There are countless other such statements that are thrown at mothers. Mostly, they come from mothers themselves, to other mothers. There is something inherently wrong with such statements, because we all know that majority of the women passing such comments, AND their children, have a myriad of physical, emotional, psychological, AND spiritual issues (we all do), that plague their day-to-day living. No, the point is not to criticize their parenting, or to discount their efforts. The point is to criticize the lack of acceptance that there can always be a better way of doing things. A true believer does not become complacent in his/her efforts, rather continues to seek knowledge, and strive to better his/her decisions and actions. All parents do what they feel is best for their child but being humble enough to accept that there have been mistakes on the way, is essential. Merely having this humility can help in stopping our insensitive remarks and comments to others.

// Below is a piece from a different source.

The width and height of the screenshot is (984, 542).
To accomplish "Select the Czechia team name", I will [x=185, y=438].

However, the point of this post is something bigger than that. Even if we assume that a woman actually raised ten kids with excellence, and she really feels it’s no big deal to raise children keeping in mind their physical, emotional, psychological, and spiritual health, there’s something more to it. She should realize that she probably got very lucky bi-idhnillah if that’s the case. There are so many aspects of motherhood that are “unseen” by everyone in the world, except our Creator.

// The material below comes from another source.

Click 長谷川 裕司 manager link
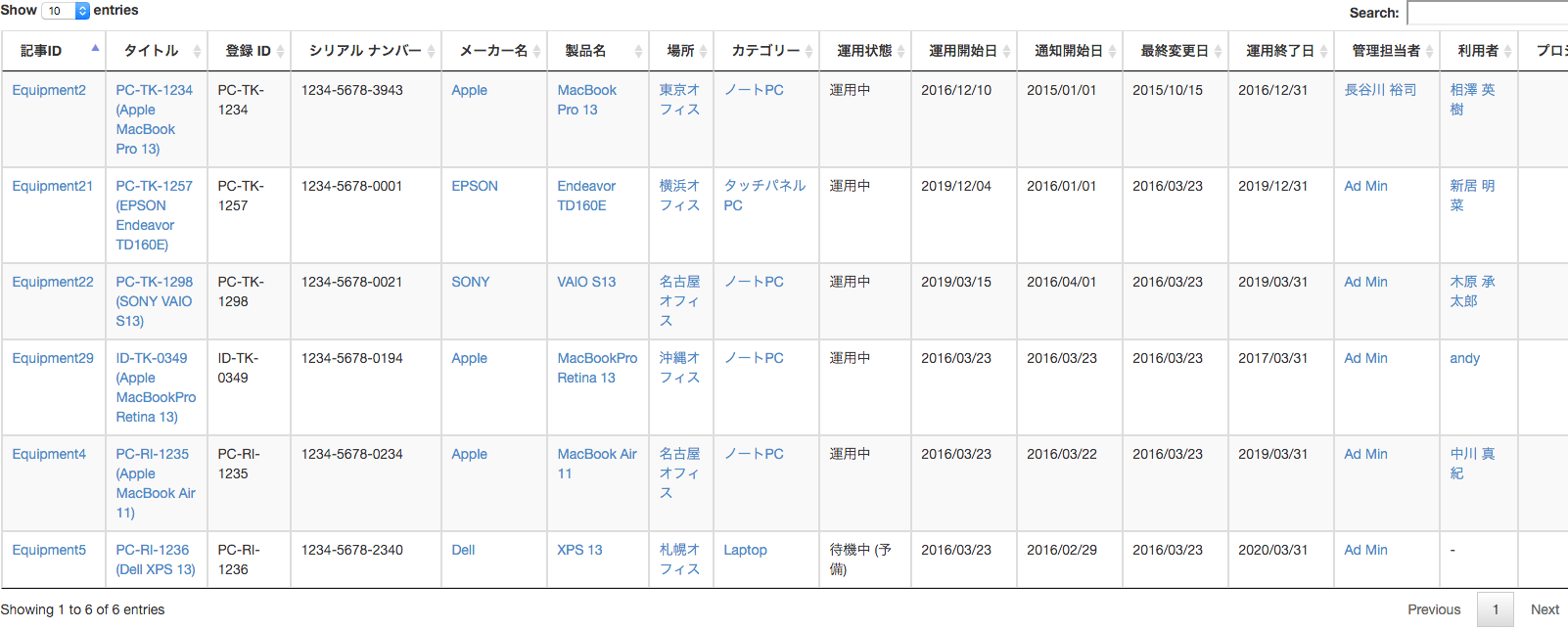Viewport: 1568px width, 629px height. coord(1380,90)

Every mother-child pair is a unique one. The mother has her own baggage, her traumas, her ingrained patterns, her overall health, her conscious or subconscious belief systems regarding motherhood, and her circumstances and trials. Similarly, every child has his/her own personality, strengths, weaknesses, will, eating and sleeping patterns, and kinds of health or sickness, decreed by Allah SWT. These are all things beyond the number, age, and gender of children, which is what is often commented upon only. Therefore, a combination of all this gives rise to certain unique conveniences, and unique difficulties, which are experienced by a mother at different moments during the day, or night, in front of her eyes, or inside her mind and heart. It is very much possible that a pregnant mother is in more difficulty than a mother of an infant, and it is possible that a mother of an infant is in an extreme predicament, while a mother of a toddler (or three toddlers) is in some ease (at a certain moment). Allah SWT is the Only One who is All-Encompassing in His Knowledge of the seen and unseen. Making general statements about the eases or difficulties of a third person should be none of our business. What should be our business is to be kind to anyone and everyone that we cross our paths with.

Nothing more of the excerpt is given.